SEITENAUSZUG:
★ ★ ★ ★ ★ ★ ★

Also ein weiblicher Judas, eine Judasfrau, im wahrsten Sinne des Wortes, die sich selbst richtete, so wie der Jünger Judas aus dem Neuen Testament, nachdem er seinen Herrn verraten hatte und seine Kreuzigung sah.
Eine Frau, die leibhaftig sah, was sie angerichtet hatte, die sich vielleicht schämte und der es vielleicht leidtat.
So wie allen Frauen in diesem Buch.
Neu Meteln im Sommer 2021 Helga Schubert
Ein Spitzel verhält sich zum Verräter wie ein Mörder zum Totschläger.
Wie der Mörder handelt der Spitzel mit Vorsatz: Er will über seinen Nächsten berichten. Er muss es, darum sieht er ihn so aufmerksam an.
Ein Verräter dagegen erzählt einem interessierten Behördenangestellten, was er vielleicht schon länger weiß. Er hat es bisher für sich behalten. Jetzt will er sich rächen, oder er wird zur Aussage gezwungen.
Vielleicht ist er durch Zufall zu seinem gefährlichen Wissen gekommen?
Wenn ich das nicht anzeige, sagt sich der Verräter womöglich, wird es auch für mich selbst zur Gefahr.

★ ★ ★ ★ ★ ★ ★

DATENZEILEN:
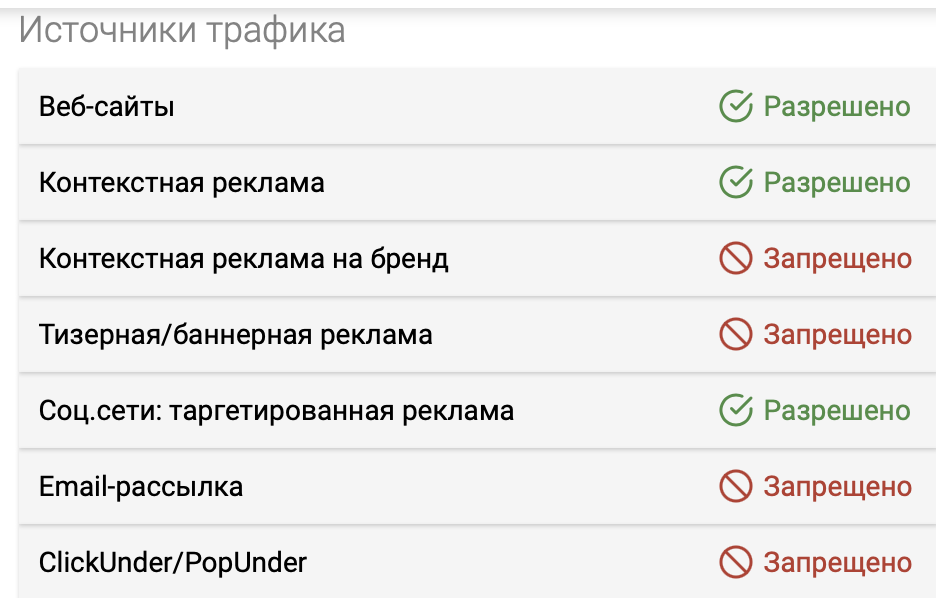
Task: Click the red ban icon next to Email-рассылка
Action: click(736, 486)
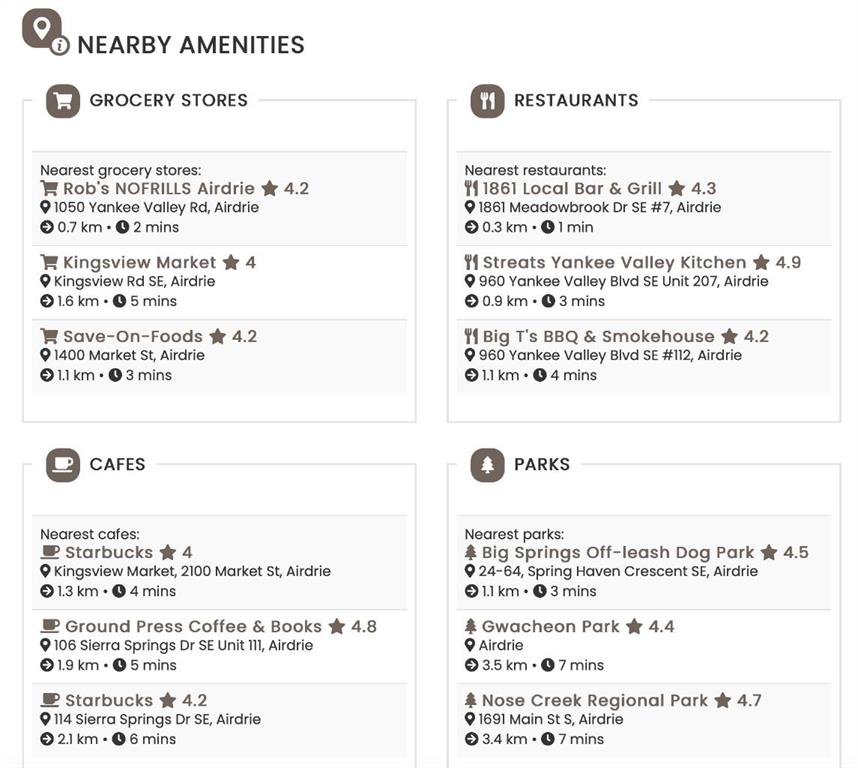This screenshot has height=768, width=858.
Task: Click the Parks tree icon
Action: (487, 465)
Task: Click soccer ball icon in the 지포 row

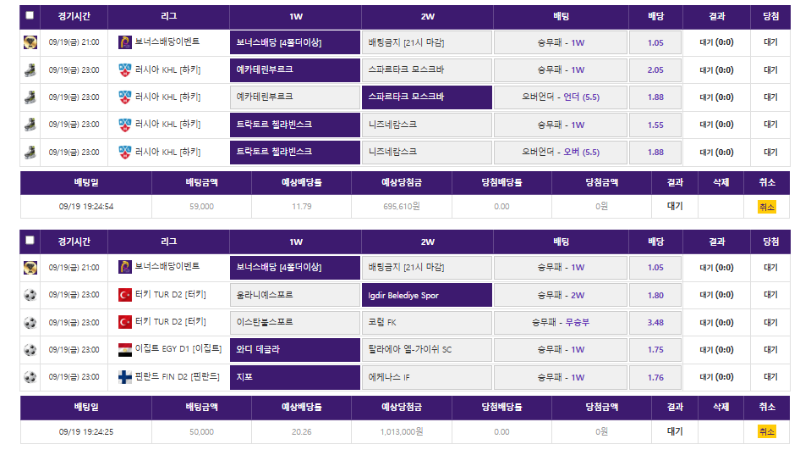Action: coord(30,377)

★ ★ ★ ★ ★ ★ ★

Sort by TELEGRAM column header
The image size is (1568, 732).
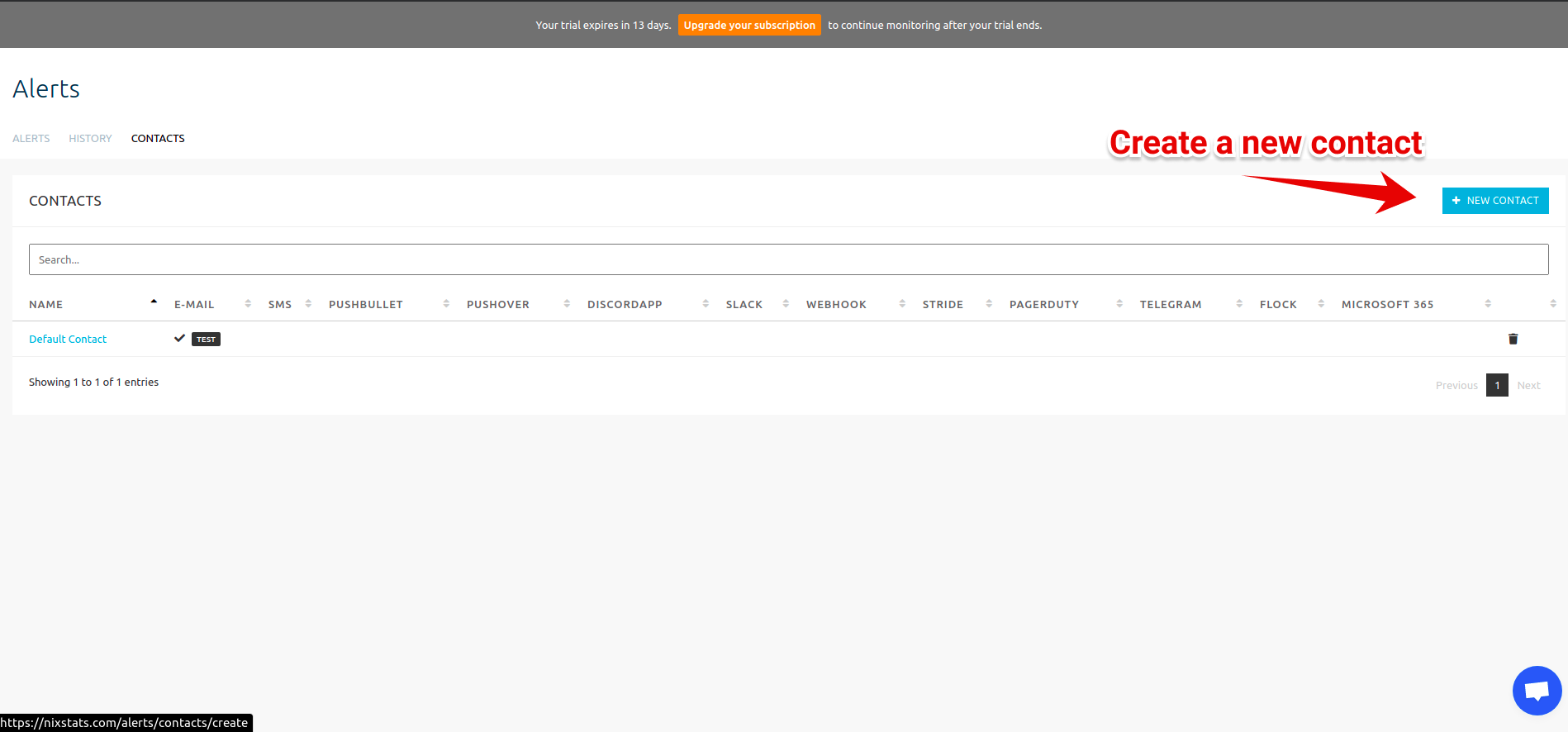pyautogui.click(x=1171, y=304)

★ ★ ★ ★ ★ ★ ★

AUFGABENLISTE:
1. Beantworte die folgenden Fragen zum Seitenauszug.
(a) Wo und wann ist der Seitenauszug datiert?
(b) Wie verhält sich laut Seitenauszug ein Spitzel zum Verräter?
(c) Aus welchen zwei Gründen erzählt ein Verräter jetzt, was er bisher für sich behalten hat?
2. Gib aus dem Seitenauszug den Abschnitt von „Eine Frau, die“ bis „so aufmerksam an.“ wortgetreu wieder.

ANTWORTEN JE AUFGABE:
1.
(a) Neu Meteln im Sommer 2021
(b) Wie ein Mörder zum Totschläger
(c) Er will sich rächen, oder er wird zur Aussage gezwungen.

2.
Eine Frau, die leibhaftig sah, was sie angerichtet hatte, die sich vielleicht schämte und der es vielleicht leidtat.
So wie allen Frauen in diesem Buch.
Neu Meteln im Sommer 2021 Helga Schubert
Ein Spitzel verhält sich zum Verräter wie ein Mörder zum Totschläger.
Wie der Mörder handelt der Spitzel mit Vorsatz: Er will über seinen Nächsten berichten. Er muss es, darum sieht er ihn so aufmerksam an.